In any multi-agent system, each agent must maintain its own model of the world, as well as the model each other agent has. There is also an expectation that the agent checks their model for accuracy so that behaviors can be modified.
As you can imagine, it doesn’t take much for this to quickly develop into an information deluge. Whilst this may be acceptable of the information updates are crucial, if they’re non-essential then it can introduce considerable overheads with little real purpose.
The method used to reduce this is known as a decentralized partially observable Markov decision process, or Dec-POMDP.
This utilizes a level of uncertainty to consider both whether the agent’s view of the world is correct, but also whether that of it’s peers is correct too.
The team had developed their system with emergency response in mind, so they had to work particularly hard to develop it such that it would work in completely virgin territories.
Being able to map the environment on the fly in such a multi-agent environment is a particular challenge, so the system was built to ignore any uncertainty about the effectiveness of possible actions.
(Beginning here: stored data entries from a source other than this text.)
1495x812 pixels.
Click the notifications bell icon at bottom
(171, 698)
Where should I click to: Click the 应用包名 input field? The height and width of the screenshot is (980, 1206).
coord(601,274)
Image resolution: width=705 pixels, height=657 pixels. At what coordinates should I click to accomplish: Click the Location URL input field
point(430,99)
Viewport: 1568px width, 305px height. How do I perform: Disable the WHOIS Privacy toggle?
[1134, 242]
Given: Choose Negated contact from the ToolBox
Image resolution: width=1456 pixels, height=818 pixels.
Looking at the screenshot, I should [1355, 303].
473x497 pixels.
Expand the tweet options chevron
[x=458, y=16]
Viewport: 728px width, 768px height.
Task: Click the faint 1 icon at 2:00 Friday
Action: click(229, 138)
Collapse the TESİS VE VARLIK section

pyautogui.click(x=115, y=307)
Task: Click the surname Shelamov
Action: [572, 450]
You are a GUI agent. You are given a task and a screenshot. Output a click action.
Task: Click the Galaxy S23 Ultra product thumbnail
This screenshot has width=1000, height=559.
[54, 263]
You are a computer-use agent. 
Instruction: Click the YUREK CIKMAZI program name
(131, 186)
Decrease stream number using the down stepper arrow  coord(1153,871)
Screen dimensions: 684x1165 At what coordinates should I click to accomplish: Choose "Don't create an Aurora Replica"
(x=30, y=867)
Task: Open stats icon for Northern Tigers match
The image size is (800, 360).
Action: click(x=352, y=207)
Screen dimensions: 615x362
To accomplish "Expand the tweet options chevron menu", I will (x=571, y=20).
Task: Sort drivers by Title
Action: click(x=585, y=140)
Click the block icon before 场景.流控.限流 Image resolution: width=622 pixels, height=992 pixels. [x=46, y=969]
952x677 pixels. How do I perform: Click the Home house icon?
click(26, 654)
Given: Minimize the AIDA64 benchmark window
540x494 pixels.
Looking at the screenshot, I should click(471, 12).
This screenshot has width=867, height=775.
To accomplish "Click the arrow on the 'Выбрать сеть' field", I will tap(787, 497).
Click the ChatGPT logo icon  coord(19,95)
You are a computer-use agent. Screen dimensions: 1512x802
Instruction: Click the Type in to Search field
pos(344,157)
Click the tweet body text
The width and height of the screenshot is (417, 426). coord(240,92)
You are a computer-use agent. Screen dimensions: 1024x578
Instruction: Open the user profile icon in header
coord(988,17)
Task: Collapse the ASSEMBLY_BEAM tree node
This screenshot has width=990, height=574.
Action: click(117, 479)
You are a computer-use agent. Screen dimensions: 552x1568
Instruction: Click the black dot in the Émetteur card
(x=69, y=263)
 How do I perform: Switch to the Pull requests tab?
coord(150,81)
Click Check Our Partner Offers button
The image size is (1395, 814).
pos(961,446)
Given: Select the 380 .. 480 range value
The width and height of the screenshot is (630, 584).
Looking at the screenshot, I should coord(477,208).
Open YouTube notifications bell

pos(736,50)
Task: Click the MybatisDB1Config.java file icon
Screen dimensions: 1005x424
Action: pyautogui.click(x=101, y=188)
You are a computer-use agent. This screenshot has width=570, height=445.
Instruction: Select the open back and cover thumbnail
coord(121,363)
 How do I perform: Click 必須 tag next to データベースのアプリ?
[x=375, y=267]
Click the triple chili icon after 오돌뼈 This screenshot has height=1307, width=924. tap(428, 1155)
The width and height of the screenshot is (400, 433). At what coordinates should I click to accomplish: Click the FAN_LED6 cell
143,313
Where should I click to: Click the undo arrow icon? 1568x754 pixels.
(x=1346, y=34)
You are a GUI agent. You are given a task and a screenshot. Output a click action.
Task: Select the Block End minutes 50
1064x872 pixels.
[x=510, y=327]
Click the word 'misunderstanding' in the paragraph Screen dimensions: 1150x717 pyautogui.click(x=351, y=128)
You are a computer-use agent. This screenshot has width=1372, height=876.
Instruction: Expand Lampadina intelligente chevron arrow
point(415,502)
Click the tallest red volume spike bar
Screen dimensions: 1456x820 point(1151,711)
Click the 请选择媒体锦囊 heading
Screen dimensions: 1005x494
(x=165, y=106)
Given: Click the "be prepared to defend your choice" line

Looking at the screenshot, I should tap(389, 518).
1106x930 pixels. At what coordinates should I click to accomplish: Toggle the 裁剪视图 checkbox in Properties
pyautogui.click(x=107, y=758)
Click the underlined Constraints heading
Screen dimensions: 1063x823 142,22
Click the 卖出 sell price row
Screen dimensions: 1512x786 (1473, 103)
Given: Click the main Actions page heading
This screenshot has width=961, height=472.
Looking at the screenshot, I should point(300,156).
So, for instance, an agent might acquire a new piece of information that a pathway is blocked. It can then choose to ignore this, use it but not share it with others, or use it and share with others.
Estimating the costs
Each of these options has a cost attached to it. For instance, communicating the choice to others is a clear cost, but so to is not communicating as this makes it harder for other agents to estimate the world-view of the original agent.
As such, the system imparts a cost-benefit analysis for each circumstance that enables the agent to behave in an optimum way.
Over 300 rescue simulations were undertaken, with the new system capable of achieving tasks with a success rate between 2-10% higher than existing models, albeit with a 60% reduction in communication levels.
“What I’d be willing to bet, although we have to wait until we do the human-subject experiments, is that the human-robot team will fail miserably if the system is just telling the person all sorts of spurious information all the time,” the authors propose. “For human-robot teams, I think that this algorithm is going to make the difference between a team that can function effectively versus a team that just plain can’t.”
The approach was modelled on previous studies that asked humans to execute similar rescue missions, with their communication styles used to design the automated approach.
“It is well-understood that in human teams, when one team member gains new information, broadcasting this new information to all team members is generally not a good solution, especially when the cost of communication is high,” the authors conclude. “This work has applications outside of multiagent systems, reaching into the critical area of human-agent collaboration, where communication can be costly, but more importantly, human team members are quickly overloaded if presented with too much information.”